_Exercise task_
Please copy the records below word for word, leaving out the pictures.

_Supplied material_
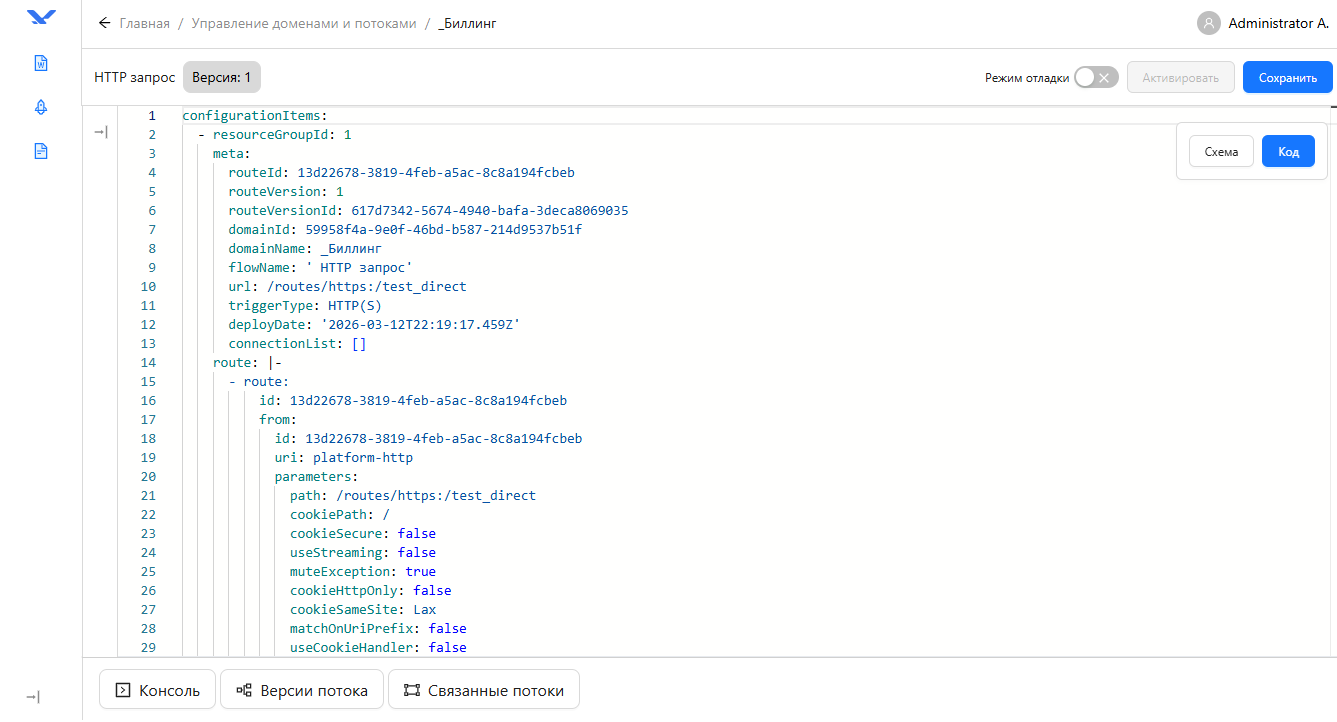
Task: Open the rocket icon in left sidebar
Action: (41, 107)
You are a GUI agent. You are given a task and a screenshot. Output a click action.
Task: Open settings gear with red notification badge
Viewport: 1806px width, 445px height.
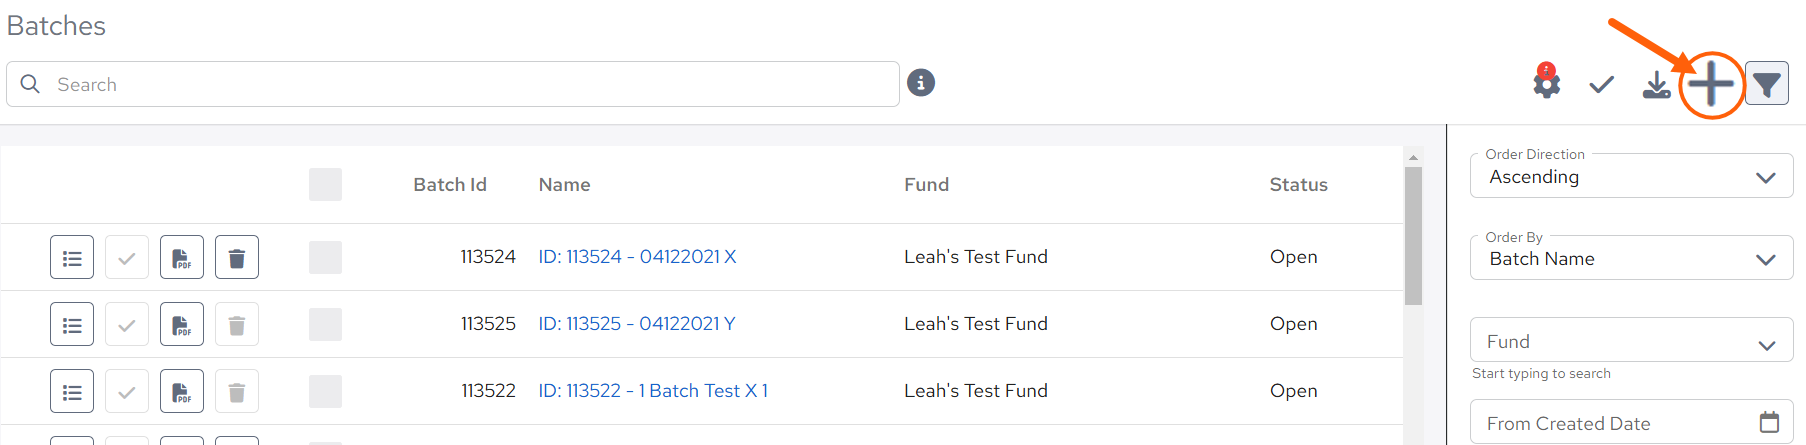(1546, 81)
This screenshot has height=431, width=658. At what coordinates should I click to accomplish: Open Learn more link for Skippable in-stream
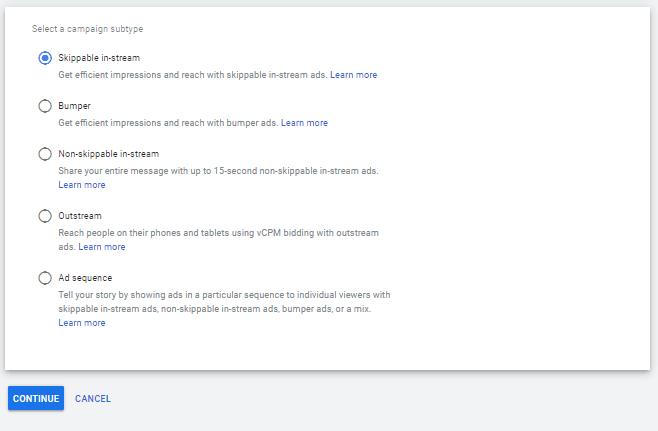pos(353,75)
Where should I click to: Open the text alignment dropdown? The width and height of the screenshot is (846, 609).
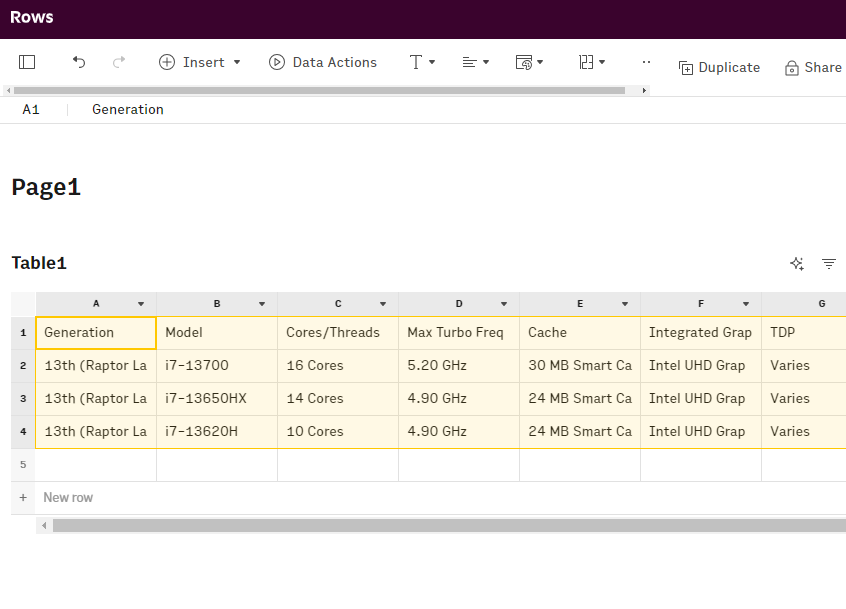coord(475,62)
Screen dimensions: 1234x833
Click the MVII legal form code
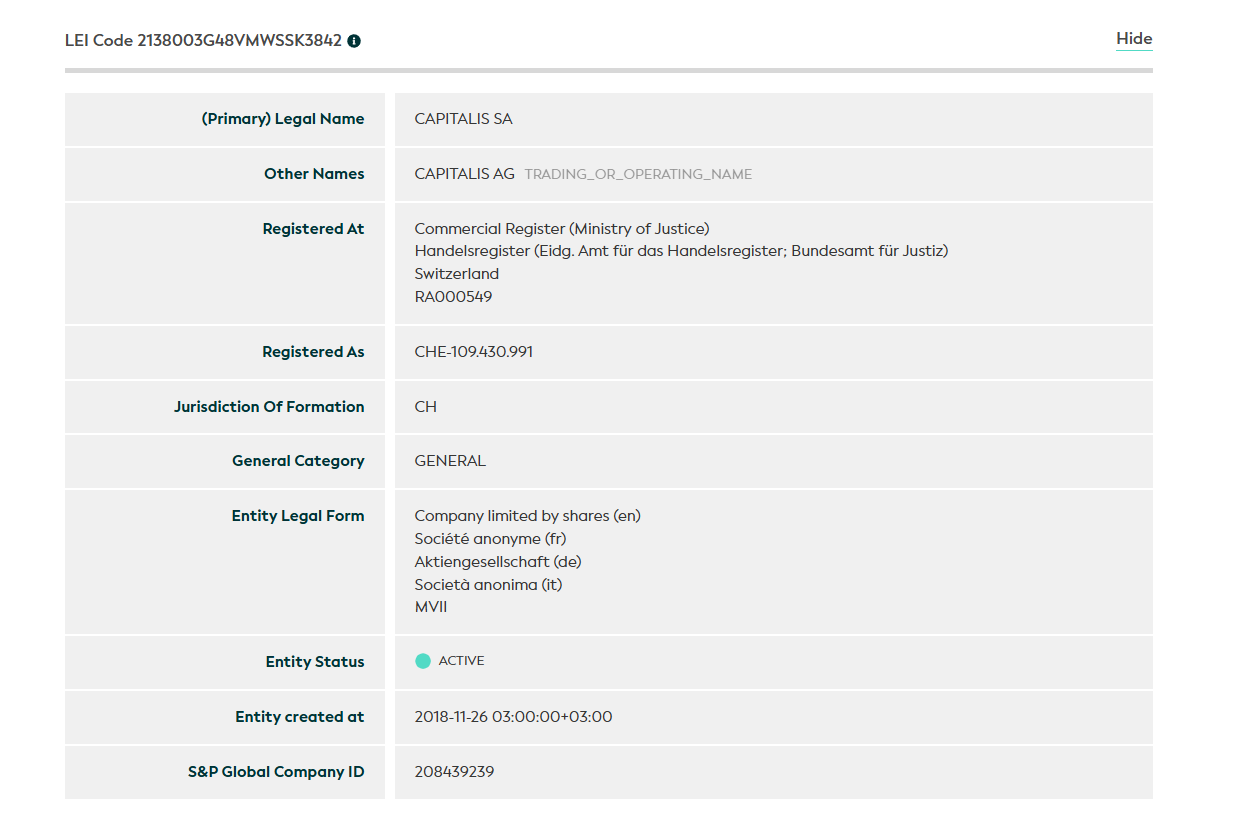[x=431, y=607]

_Answer to the problem_
Task: Open the rocket icon in left sidebar
Action: (41, 107)
You are a GUI agent. You are given a task and a screenshot. Output a click action.
Task: Open settings gear with red notification badge
Viewport: 1806px width, 445px height.
(1546, 81)
This screenshot has height=431, width=658. At what coordinates should I click to accomplish: Open Learn more link for Skippable in-stream
pos(353,75)
Where should I click to: Open the text alignment dropdown? The width and height of the screenshot is (846, 609).
coord(475,62)
Screen dimensions: 1234x833
Click the MVII legal form code
[x=431, y=607]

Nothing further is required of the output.